Segment Start: EXTRACTED RECORDS
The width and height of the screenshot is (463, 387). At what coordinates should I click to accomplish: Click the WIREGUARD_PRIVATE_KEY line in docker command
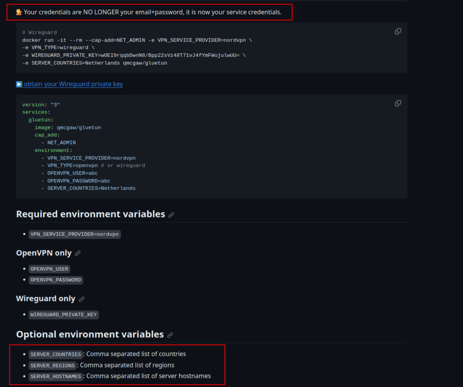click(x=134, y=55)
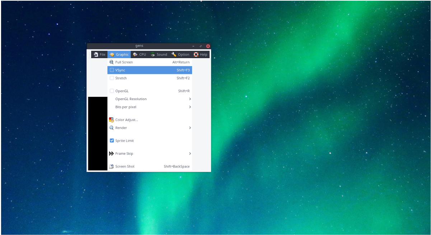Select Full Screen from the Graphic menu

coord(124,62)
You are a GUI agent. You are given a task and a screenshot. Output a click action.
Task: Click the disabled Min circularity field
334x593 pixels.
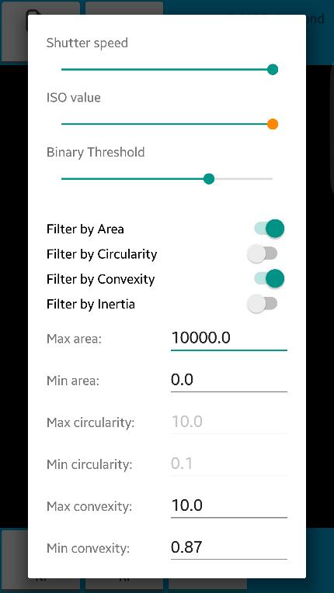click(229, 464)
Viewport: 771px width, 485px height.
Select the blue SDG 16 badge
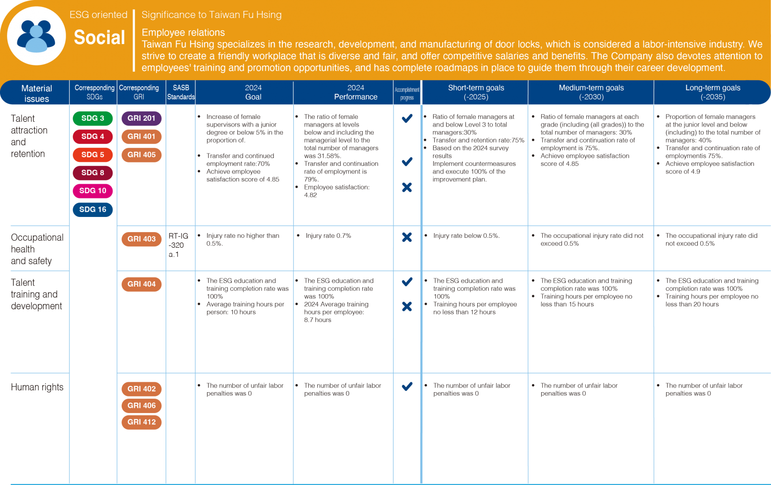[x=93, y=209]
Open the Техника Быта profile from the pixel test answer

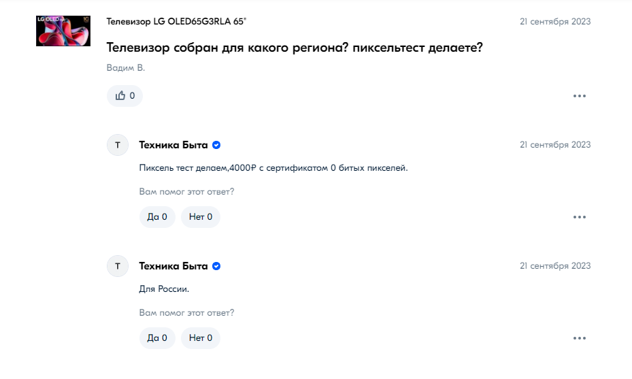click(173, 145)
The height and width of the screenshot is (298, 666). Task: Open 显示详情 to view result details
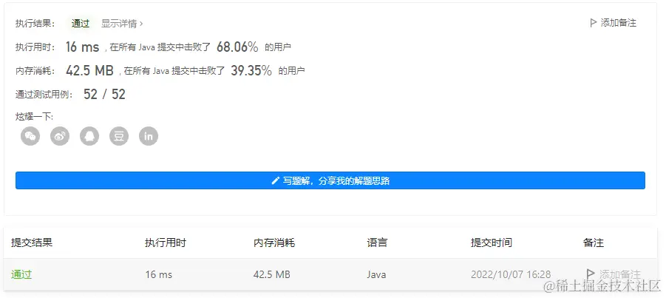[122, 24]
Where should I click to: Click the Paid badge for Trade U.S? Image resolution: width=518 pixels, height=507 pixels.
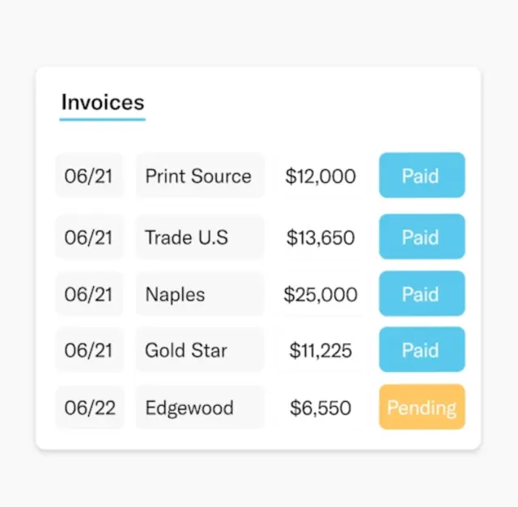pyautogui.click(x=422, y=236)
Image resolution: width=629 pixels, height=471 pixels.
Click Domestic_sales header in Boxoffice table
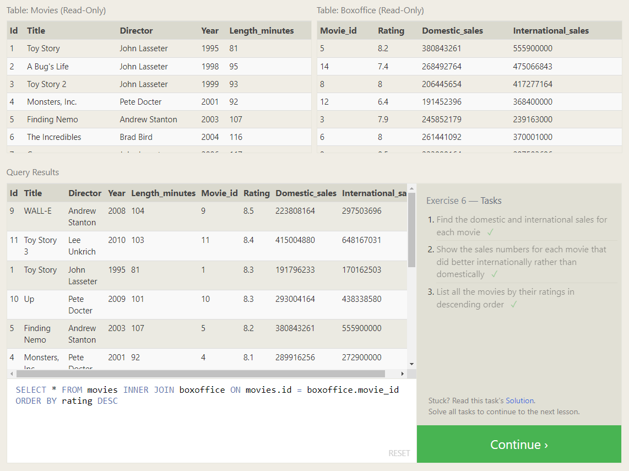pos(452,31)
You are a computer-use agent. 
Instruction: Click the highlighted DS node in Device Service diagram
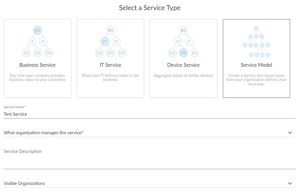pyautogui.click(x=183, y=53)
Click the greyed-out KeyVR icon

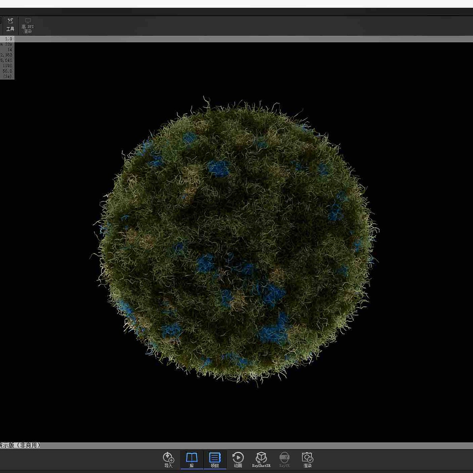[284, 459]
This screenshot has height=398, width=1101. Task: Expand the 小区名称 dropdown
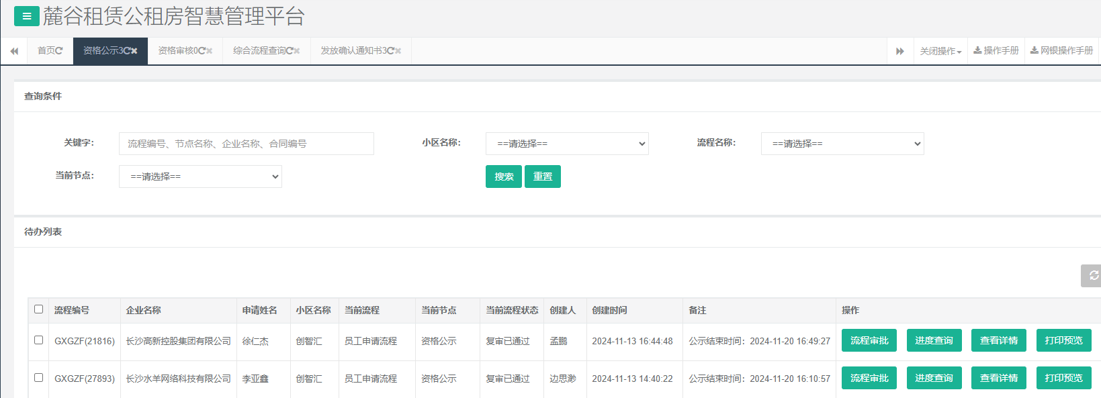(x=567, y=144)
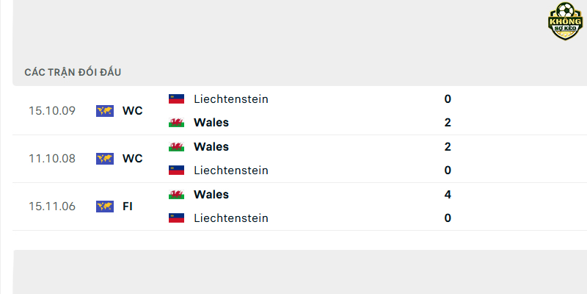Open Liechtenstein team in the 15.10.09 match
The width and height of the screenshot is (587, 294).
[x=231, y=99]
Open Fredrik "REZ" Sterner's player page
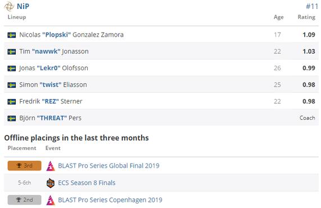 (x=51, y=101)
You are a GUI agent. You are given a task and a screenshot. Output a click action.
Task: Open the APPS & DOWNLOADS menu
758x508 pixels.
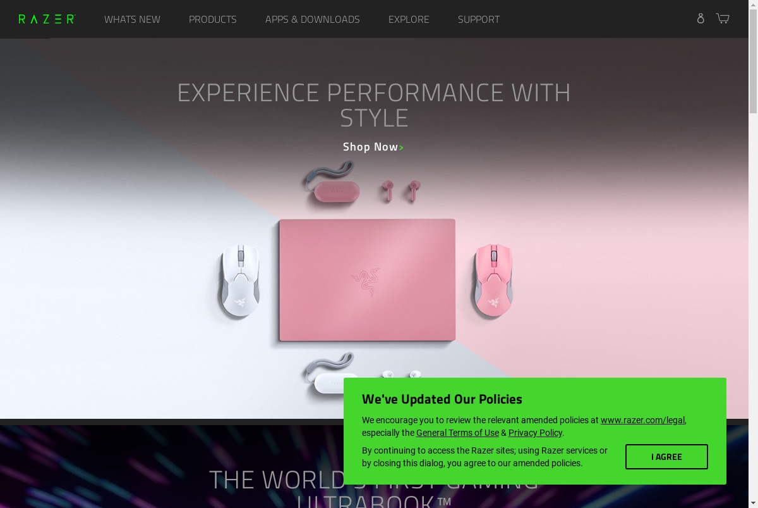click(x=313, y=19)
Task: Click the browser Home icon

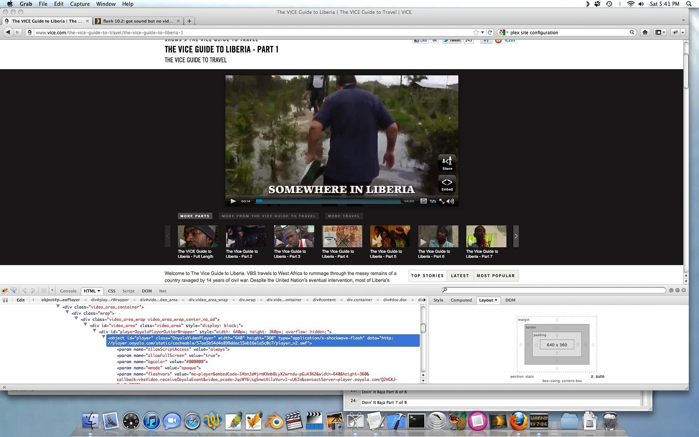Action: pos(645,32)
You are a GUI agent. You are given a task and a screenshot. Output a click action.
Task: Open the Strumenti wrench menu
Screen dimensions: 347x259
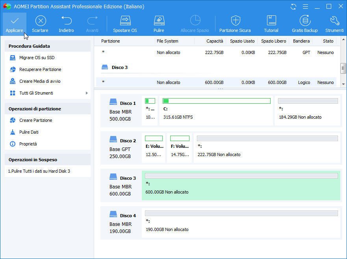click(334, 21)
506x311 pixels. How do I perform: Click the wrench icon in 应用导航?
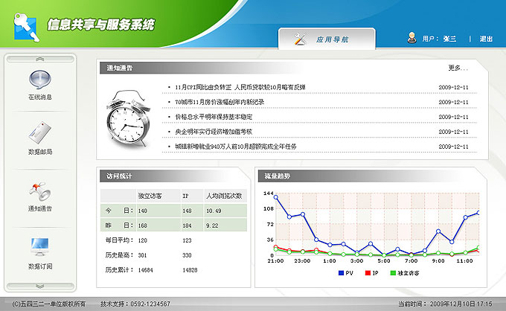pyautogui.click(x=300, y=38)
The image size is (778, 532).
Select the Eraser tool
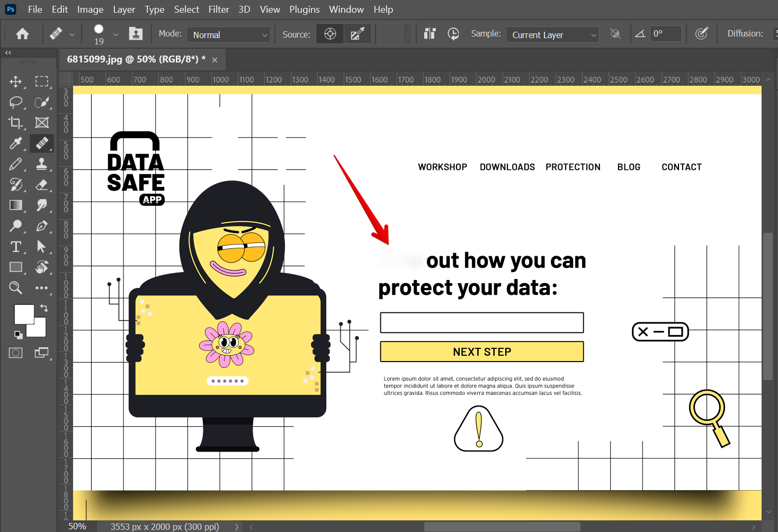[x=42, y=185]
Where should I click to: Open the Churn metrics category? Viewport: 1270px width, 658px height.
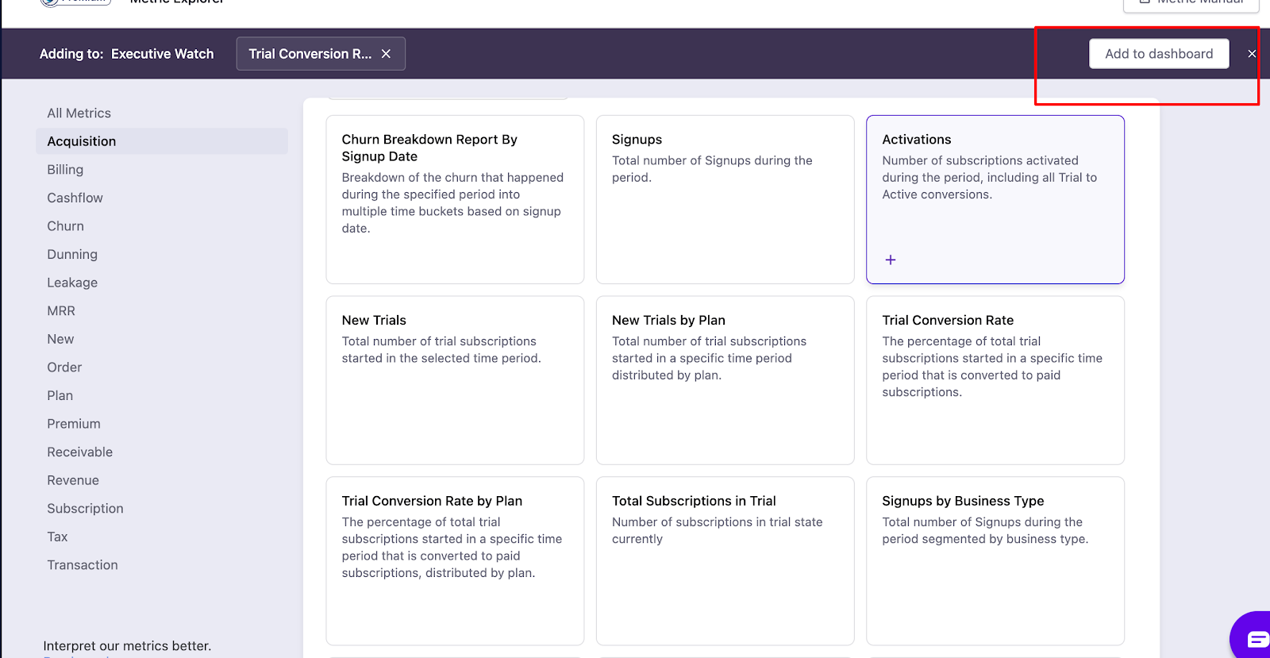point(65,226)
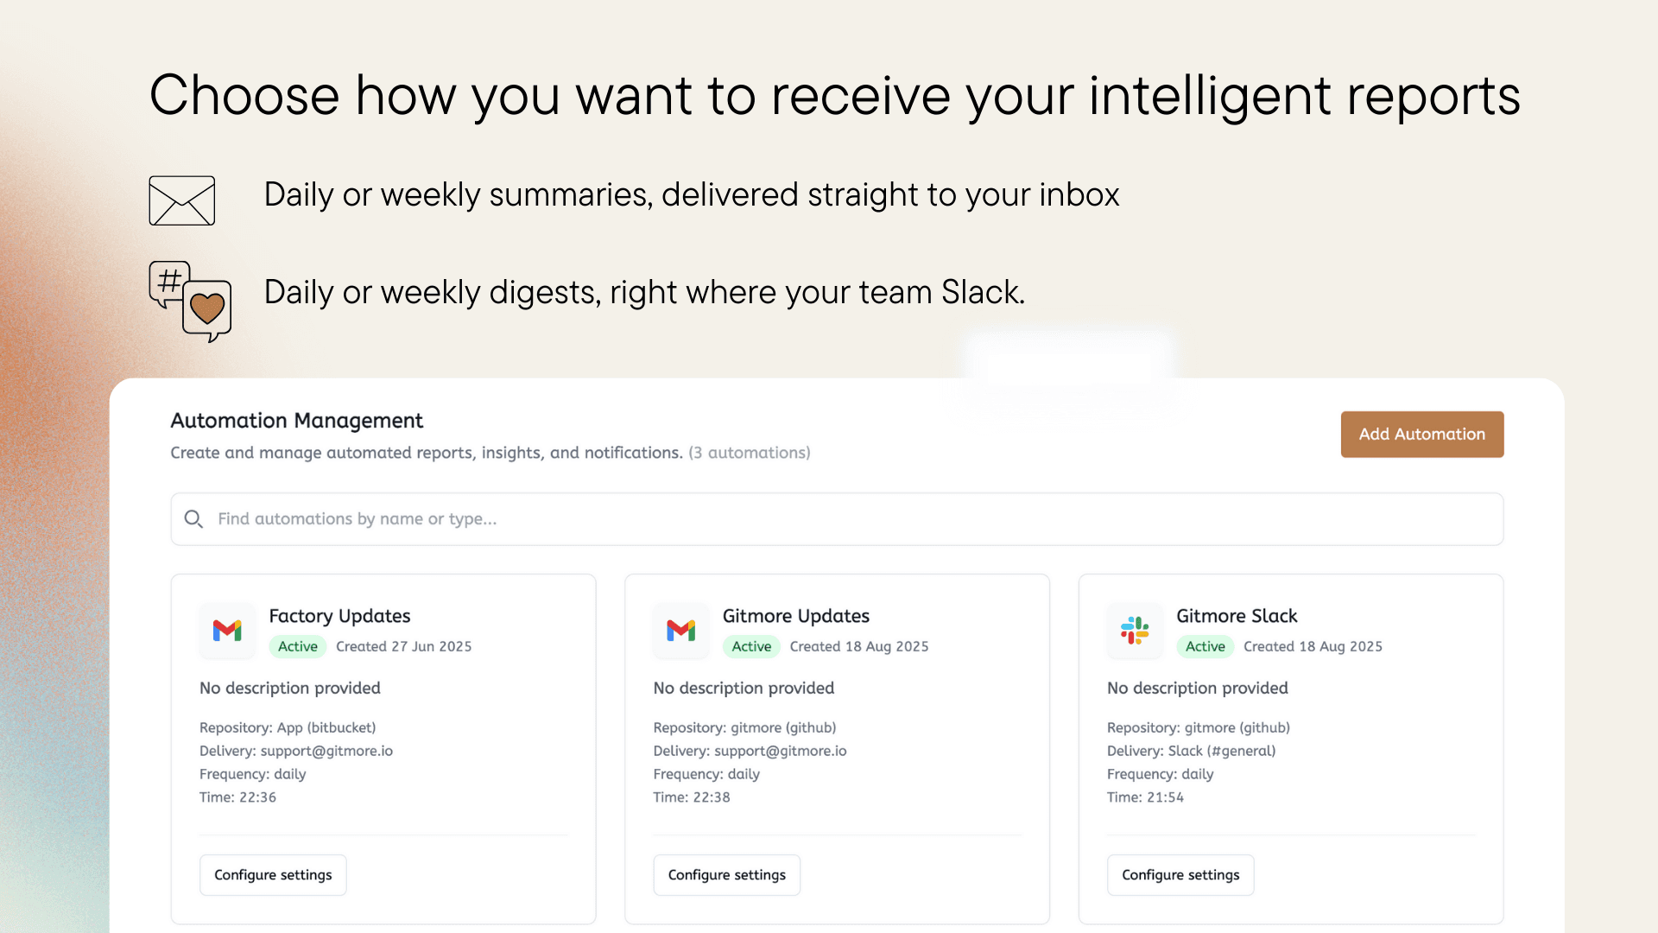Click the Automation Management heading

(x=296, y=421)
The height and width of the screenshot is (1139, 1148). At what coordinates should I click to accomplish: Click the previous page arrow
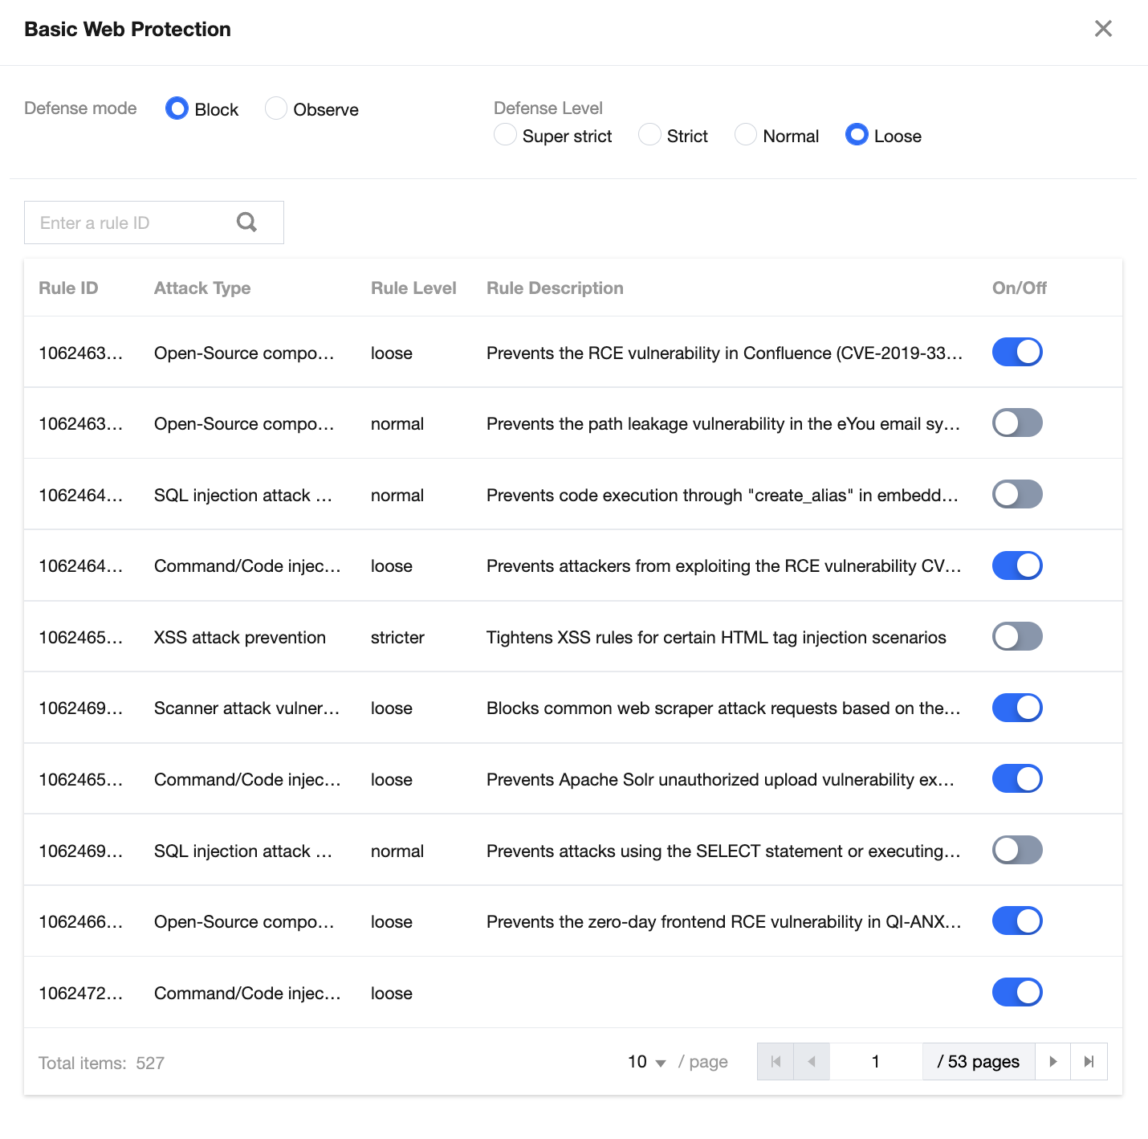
Segment End: EXTRACTED RECORDS
WHAT IS EXPECTED: Set the records down again exactly as given, and leave the pictures out.

EXERCISE OUTPUT:
The width and height of the screenshot is (463, 387). At what coordinates should I click to accomplish: Click the WIREGUARD_PRIVATE_KEY line in docker command
click(x=134, y=55)
Select Full Screen from the Graphic menu

coord(124,62)
You are a GUI agent. You are given a task and a screenshot. Output a click action.
Task: Click the disabled Min circularity field
334x593 pixels.
click(229, 464)
Viewport: 771px width, 485px height.
Select the blue SDG 16 badge
[x=93, y=209]
Open the Техника Быта profile from the pixel test answer

click(173, 145)
The height and width of the screenshot is (298, 666). Task: Open 显示详情 to view result details
[122, 24]
Where should I click to: Click the Paid badge for Trade U.S? Image resolution: width=518 pixels, height=507 pixels.
pyautogui.click(x=422, y=236)
Image resolution: width=629 pixels, height=471 pixels.
Click Domestic_sales header in Boxoffice table
pos(452,31)
You are a computer-use agent. 
Instruction: Click the highlighted DS node in Device Service diagram
pyautogui.click(x=183, y=53)
Click the greyed-out KeyVR icon

[284, 459]
This screenshot has height=398, width=1101. Task: Expand the 小区名称 dropdown
(x=567, y=144)
Open Liechtenstein team in the 15.10.09 match
The width and height of the screenshot is (587, 294).
[x=231, y=99]
Open Fredrik "REZ" Sterner's player page
 (x=51, y=101)
You are a GUI agent. You are given a task and a screenshot. Output a click action.
Task: Open the APPS & DOWNLOADS menu
758x508 pixels.
click(x=313, y=19)
Task: Click the browser Home icon

Action: pos(645,32)
You are a GUI agent. You are given a task and a screenshot. Output a click action.
Task: Open the Strumenti wrench menu
Screen dimensions: 347x259
click(334, 21)
506x311 pixels. How do I perform: Click the wrench icon in 应用导航?
pyautogui.click(x=300, y=38)
The image size is (778, 532).
Select the Eraser tool
[x=42, y=185]
Where should I click to: Open the Churn metrics category? Viewport: 1270px width, 658px height.
point(65,226)
Click the Automation Management heading

(x=296, y=421)
The height and width of the screenshot is (1139, 1148). At what coordinates should I click to accomplish: Click the previous page arrow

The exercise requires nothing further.